Katarina Tomaševski

Katarina Tomaševski (1953-2006)
Photo issue du site Cátedra UNESCO
de Derechos Humanos de la UNAM

De nationalité danoise, la première rapporteure spéciale sur le droit à l’éducation – à partir de septembre 1998 – est née en 1953, en République fédérative populaire de Yougoslavie. Commencé par des études de droit à Zagreb, le parcours de Katarina Tomaševski est retracé avec précision par Ana Torres au terme du « Dossier : Education pour l’inclusion » (Perspectives : revue trimestrielle d’éducation comparée mars 2008, vol. XXXV, n° 1, 194 p., pp. 181 et s.) ; la contribution se termine par des éléments bibliographiques.
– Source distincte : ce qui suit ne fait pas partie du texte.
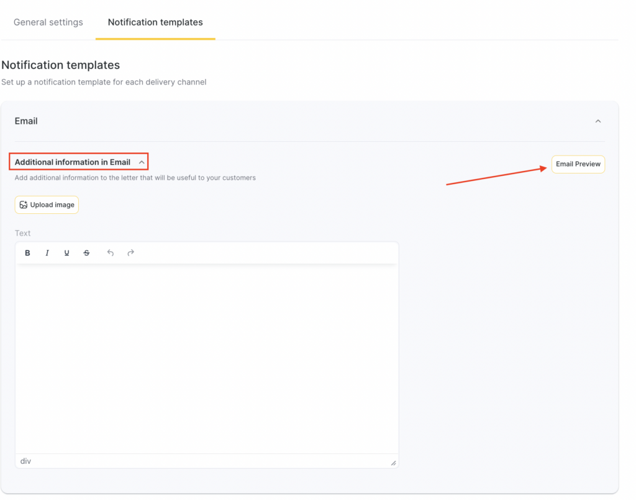Switch to the General settings tab
Screen dimensions: 636x500
pos(48,22)
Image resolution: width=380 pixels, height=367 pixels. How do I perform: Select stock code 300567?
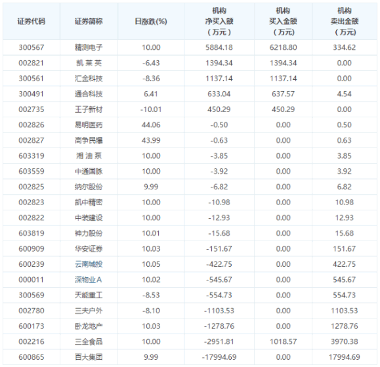click(x=32, y=47)
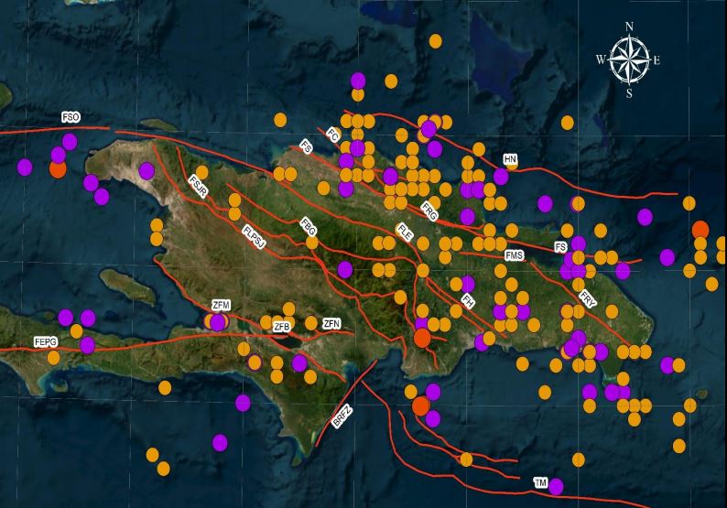The image size is (727, 508).
Task: Click the compass rose icon
Action: click(629, 60)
Il est indiqué page 192 que le Right to Education Project (RTE) a été fondé par elle, « notamment avec la collaboration » du Raoul Wallenberg Institute ; en 2008, ce projet a été relancé comme initiative collaborative et on trouve sur le site de cet institut, depuis le 20 juin 2011, des textes in honour of Katarina Tomaševski. Sommaire, la page Wikipédia qui lui est consacrée renvoie – au 25 mars 2017 – à deux sites, eux aussi en anglais (ici et ).

Entrer son nom conduit essentiellement – et logiquement – dans la seconde partie de ma thèse, à partir de la page 749 (auparavant, v. néanmoins page 55, dans l’introduction, et en note de bas de page 224, n° 1336) ; ses travaux sont notamment mobilisés à propos des dimensions inclusives du droit à l’éducation (pp. 1069 et 1081-1082). Si Katarina Tomaševski est aussi mentionnée dans l’avant-dernier chapitre, c’est surtout dans le dernier que son inspiration est la plus manifeste (v. pp. 1145, 1186 et s.) : en effet, dès son Rapport préliminaire du 13 janvier 1999, une modélisation du droit à l’éducation était esquissée ; son dernier Rapport annuel est encore cité à la page 1229 de ma thèse, la toute dernière. Après MM. Vernor Muñoz Villalobos (août 2004) et Kishore Singh (août 2010), lui a succédée Mme Koumbou Boly Barry (août 2016) ; leurs rapports sont accessibles depuis ma bibliographie avec liens hypertextes (pp. 143-144 ; pour une autre brève vidéo – en espagnol – sur les « 4A », v. celle mise en ligne le 11 janv. 2018).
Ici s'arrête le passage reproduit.